How Window Controllers Work

A controller object (in this case, an instance of the NSWindowController class) manages a window; this object is usually stored in a nib file. This management entails the following:

A window controller can manage a window by itself or as a participant in AppKit’s document-based architecture, which also includes the NSDocument and NSDocumentController classes. In this architecture, a window controller is created and managed by a document (an instance of an NSDocument subclass) and, in turn, keeps a reference to the document. For a discussion of this architecture, see Document-Based App Programming Guide for Mac.

The relationship between a window controller and a nib file is important. Although a window controller can manage a programmatically created window, it usually manages a window in a nib file. The nib file can contain other top-level objects, including other windows, but the window controller’s responsibility is this primary window. The window controller is usually the owner of the nib file, even when it is part of a document-based application.

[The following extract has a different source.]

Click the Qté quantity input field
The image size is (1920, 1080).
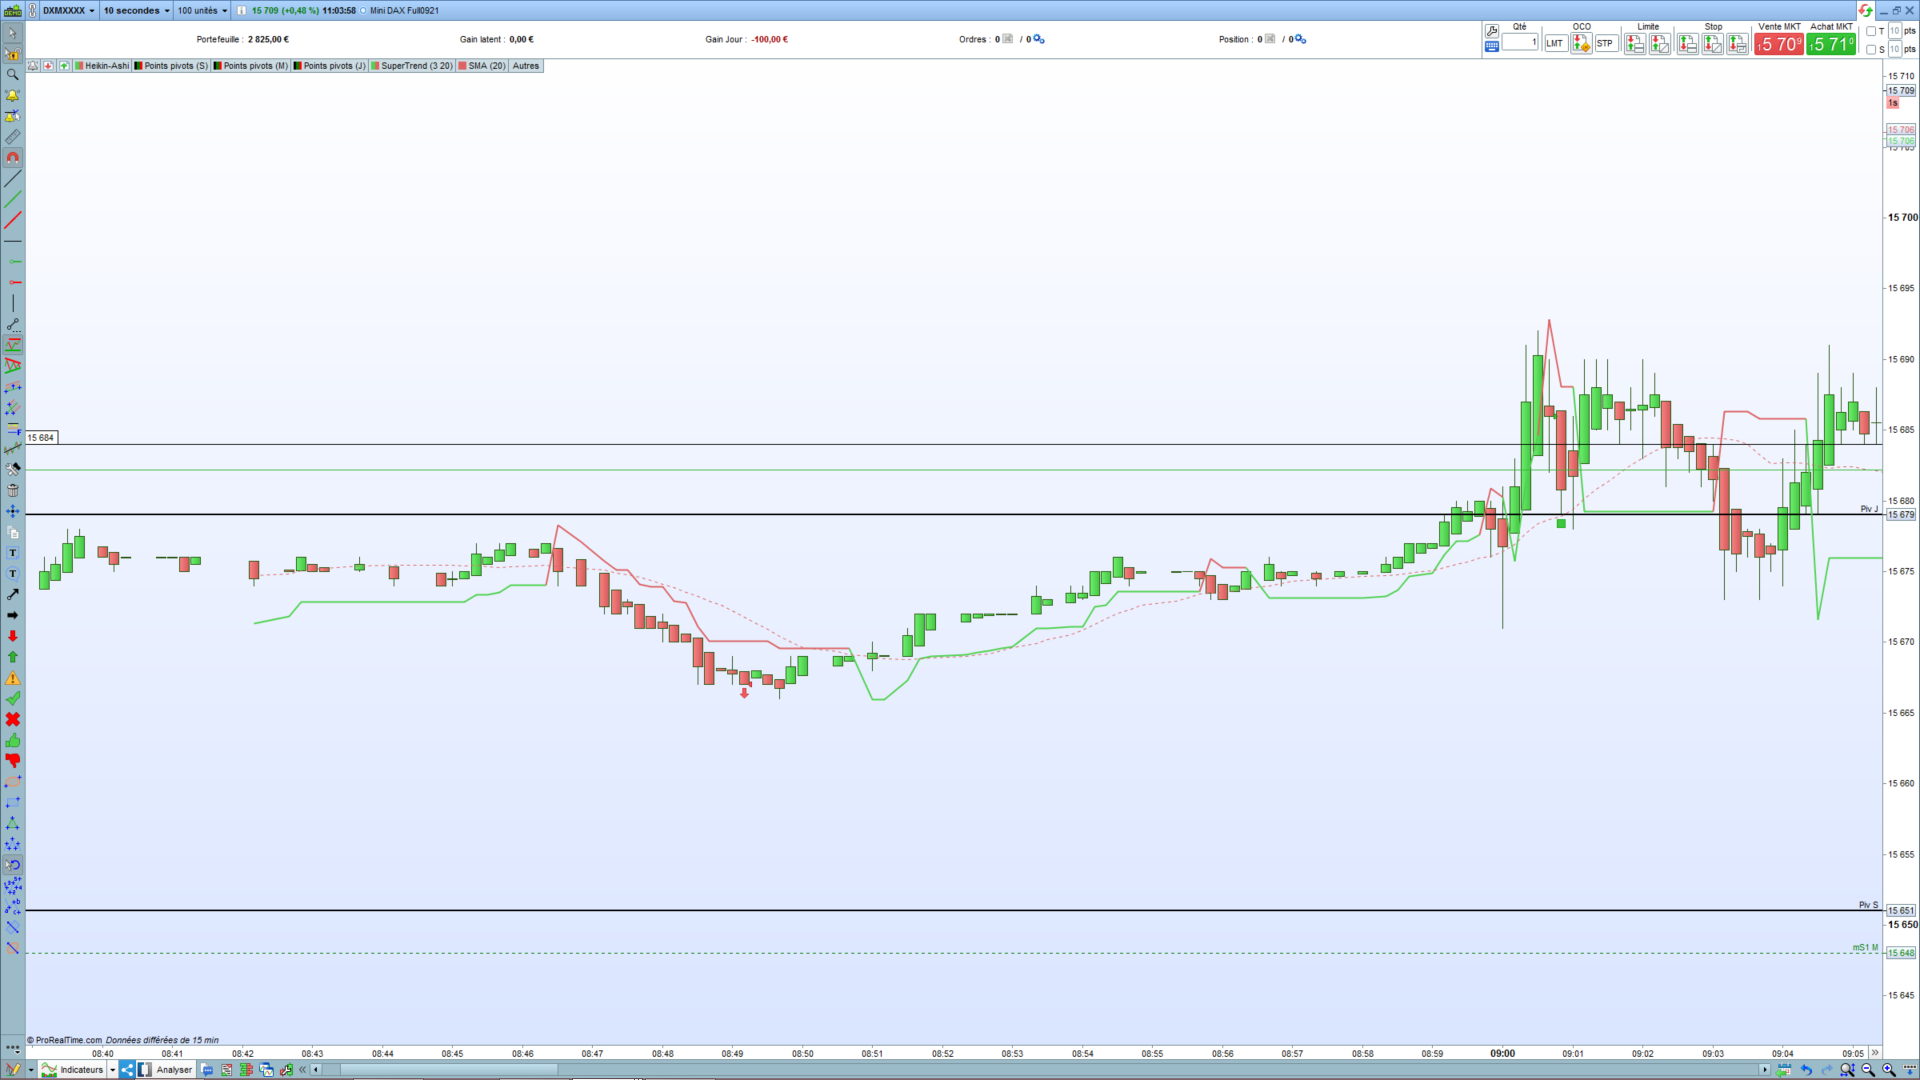pyautogui.click(x=1519, y=42)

For simple documents—that is, documents with only one nib file containing a window—you need do little directly with NSWindowController objects. AppKit creates one for you. However, if the default window controller is not sufficient, you can create a custom subclass of NSWindowController.

For documents with multiple windows or panels, your document must create separate instances of NSWindowController (or of custom subclasses of NSWindowController), one for each window or panel. An example is a CAD application that has different windows for side, top, and front views of drawn objects. What you do in your NSDocument subclass determines whether the default NSWindowController object or separately created and configured NSWindowController objects are used.

Window Closing Behavior

When a window is closed and it is part of a document-based application, the document removes the window’s window controller from its list of window controllers. This results in the system deallocating the window controller and the window, and possibly the NSDocument object itself. When a window controller is not part of a document-based application, closing the window does not by default result in the deallocation of the window or window controller. This is the desired behavior for a window controller that manages something like an inspector; you shouldn’t have to load the nib file again and re-create the objects the next time the user requests the inspector.

If you want the closing of a window to make both window and window controller go away when it isn’t part of a document, your subclass of NSWindowController can observe the NSWindowWillCloseNotification notification or, as the window delegate, implement the windowWillClose: method.